▶ _Assignment_
Lines containing the word "computer" in the data below: say how many, with no other text.

--- Input for this task Enclosed Below ---

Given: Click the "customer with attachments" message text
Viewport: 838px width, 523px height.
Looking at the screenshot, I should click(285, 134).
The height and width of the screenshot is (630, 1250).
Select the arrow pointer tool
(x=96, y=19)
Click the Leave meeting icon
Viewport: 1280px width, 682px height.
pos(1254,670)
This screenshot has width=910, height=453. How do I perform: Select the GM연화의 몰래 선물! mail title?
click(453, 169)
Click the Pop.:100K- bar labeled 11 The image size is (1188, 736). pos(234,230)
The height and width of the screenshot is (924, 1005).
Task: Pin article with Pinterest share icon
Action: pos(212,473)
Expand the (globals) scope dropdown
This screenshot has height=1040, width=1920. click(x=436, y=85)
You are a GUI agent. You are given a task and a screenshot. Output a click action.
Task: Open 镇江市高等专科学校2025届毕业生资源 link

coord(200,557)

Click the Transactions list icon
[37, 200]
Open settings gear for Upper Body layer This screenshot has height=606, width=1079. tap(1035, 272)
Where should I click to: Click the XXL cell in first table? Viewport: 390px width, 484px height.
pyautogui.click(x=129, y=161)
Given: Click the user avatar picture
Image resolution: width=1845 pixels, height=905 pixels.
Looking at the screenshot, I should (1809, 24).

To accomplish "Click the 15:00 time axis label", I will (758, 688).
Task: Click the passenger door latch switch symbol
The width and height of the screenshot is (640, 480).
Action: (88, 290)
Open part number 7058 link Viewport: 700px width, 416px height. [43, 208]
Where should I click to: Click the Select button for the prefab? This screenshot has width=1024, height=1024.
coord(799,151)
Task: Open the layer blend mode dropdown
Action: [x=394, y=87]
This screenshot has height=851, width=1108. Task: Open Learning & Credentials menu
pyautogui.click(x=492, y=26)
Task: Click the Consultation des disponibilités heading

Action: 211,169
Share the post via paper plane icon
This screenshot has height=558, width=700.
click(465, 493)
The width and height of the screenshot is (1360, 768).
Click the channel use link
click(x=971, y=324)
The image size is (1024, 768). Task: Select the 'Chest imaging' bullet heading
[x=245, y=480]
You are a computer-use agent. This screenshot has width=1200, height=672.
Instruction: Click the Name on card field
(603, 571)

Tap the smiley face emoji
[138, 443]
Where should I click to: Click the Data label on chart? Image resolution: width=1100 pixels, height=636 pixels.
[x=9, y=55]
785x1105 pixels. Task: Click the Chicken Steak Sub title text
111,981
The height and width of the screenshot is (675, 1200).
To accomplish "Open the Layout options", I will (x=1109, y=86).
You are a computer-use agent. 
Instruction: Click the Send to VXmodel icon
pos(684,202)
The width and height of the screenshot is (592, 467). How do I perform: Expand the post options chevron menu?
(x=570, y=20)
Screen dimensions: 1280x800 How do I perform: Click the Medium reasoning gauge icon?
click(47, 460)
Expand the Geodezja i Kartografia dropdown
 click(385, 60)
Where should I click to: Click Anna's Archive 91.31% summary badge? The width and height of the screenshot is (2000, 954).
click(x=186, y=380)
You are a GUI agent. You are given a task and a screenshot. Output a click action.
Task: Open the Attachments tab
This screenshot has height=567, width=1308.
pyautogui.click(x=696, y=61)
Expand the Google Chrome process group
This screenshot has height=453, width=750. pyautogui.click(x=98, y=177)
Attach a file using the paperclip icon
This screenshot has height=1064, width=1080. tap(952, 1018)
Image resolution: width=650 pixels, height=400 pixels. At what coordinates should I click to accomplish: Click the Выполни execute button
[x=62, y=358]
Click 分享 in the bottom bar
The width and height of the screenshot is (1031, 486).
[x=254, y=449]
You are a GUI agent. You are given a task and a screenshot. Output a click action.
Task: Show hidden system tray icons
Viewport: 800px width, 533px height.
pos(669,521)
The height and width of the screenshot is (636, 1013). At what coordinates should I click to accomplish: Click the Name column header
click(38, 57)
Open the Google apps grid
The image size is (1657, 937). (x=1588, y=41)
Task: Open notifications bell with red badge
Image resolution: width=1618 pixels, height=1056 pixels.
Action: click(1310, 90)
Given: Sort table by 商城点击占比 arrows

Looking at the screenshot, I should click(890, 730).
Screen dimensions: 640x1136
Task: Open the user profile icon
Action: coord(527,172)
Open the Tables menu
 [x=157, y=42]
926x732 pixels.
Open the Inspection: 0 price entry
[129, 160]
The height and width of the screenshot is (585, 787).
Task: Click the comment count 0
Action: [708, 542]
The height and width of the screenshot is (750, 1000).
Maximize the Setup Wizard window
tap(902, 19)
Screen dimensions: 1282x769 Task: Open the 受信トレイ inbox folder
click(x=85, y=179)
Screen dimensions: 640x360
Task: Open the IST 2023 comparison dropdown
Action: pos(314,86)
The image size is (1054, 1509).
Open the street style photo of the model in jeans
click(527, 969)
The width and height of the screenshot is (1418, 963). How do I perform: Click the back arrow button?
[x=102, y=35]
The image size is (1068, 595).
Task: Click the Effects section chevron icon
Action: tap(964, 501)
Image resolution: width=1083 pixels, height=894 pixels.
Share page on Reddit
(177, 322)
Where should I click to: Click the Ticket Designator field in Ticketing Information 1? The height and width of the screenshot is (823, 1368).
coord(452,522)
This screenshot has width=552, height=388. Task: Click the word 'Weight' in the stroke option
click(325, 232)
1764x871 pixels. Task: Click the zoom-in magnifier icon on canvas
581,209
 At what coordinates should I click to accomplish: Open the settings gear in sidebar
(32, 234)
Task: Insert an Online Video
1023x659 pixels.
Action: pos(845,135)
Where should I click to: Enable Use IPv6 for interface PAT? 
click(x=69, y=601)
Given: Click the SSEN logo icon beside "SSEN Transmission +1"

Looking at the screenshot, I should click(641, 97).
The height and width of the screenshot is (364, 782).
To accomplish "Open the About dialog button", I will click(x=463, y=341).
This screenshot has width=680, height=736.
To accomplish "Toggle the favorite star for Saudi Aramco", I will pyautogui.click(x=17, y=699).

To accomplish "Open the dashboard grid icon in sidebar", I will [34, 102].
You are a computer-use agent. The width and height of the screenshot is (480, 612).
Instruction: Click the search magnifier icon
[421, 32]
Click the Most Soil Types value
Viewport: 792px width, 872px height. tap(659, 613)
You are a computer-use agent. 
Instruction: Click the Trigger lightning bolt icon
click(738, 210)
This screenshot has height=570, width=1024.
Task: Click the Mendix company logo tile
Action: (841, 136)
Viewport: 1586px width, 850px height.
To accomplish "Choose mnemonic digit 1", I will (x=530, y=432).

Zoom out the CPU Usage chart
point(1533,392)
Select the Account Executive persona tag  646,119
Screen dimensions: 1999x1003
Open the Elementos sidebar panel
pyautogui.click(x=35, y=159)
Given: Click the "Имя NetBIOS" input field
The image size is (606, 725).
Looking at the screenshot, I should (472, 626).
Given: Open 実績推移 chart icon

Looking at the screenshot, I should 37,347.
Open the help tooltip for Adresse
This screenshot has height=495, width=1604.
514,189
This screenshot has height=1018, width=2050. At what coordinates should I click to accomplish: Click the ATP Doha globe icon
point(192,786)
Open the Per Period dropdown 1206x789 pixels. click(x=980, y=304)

--- End of Enclosed Input for this task ---

▶ _Written solution_
4